====== Material for the task
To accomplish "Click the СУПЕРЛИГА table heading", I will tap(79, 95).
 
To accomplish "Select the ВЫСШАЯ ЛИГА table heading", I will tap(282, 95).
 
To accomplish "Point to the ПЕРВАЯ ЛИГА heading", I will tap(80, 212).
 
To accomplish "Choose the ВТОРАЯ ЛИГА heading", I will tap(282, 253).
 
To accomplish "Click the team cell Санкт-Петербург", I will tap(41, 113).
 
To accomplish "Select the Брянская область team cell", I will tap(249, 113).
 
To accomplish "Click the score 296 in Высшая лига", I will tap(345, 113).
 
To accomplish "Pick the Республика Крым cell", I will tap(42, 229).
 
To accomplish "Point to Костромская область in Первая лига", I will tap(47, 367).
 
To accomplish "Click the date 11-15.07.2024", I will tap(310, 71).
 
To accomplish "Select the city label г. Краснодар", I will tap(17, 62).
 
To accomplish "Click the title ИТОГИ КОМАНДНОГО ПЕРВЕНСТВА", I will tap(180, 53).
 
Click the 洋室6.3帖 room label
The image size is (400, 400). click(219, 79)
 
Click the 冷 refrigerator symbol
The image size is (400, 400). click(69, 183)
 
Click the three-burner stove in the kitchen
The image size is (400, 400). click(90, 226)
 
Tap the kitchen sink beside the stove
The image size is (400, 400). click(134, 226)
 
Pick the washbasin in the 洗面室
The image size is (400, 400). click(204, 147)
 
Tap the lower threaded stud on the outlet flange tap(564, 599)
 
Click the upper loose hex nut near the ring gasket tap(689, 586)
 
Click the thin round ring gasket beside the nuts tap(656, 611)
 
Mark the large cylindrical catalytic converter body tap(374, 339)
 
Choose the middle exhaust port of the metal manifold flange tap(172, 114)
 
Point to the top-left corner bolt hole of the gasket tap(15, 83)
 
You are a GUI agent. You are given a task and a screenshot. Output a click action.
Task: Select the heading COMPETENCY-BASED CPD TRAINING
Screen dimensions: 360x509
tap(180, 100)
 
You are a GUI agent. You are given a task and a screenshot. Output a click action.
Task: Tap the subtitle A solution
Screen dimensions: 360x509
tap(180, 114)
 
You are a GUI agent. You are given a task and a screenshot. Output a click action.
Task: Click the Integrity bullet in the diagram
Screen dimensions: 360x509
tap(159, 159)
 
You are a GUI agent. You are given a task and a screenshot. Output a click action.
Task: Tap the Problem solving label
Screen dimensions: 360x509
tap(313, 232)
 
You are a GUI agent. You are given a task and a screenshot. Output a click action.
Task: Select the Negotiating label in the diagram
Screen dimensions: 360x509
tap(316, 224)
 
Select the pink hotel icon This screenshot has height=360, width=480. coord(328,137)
============
(Task brief) Format the records above, from the line with "Mark the large" to the line with "tap(313, 232)", as a Markdown table with the columns Row and Line. Number each non-blank line in Row and give its text in Line, leaving out blank lines.

(Completed task)
| Row | Line |
|---|---|
| 1 | Mark the large cylindrical catalytic converter body tap(374, 339) |
| 2 | Choose the middle exhaust port of the metal manifold flange tap(172, 114) |
| 3 | Point to the top-left corner bolt hole of the gasket tap(15, 83) |
| 4 | You are a GUI agent. You are given a task and a screenshot. Output a click action. |
| 5 | Task: Select the heading COMPETENCY-BASED CPD TRAINING |
| 6 | Screen dimensions: 360x509 |
| 7 | tap(180, 100) |
| 8 | You are a GUI agent. You are given a task and a screenshot. Output a click action. |
| 9 | Task: Tap the subtitle A solution |
| 10 | Screen dimensions: 360x509 |
| 11 | tap(180, 114) |
| 12 | You are a GUI agent. You are given a task and a screenshot. Output a click action. |
| 13 | Task: Click the Integrity bullet in the diagram |
| 14 | Screen dimensions: 360x509 |
| 15 | tap(159, 159) |
| 16 | You are a GUI agent. You are given a task and a screenshot. Output a click action. |
| 17 | Task: Tap the Problem solving label |
| 18 | Screen dimensions: 360x509 |
| 19 | tap(313, 232) |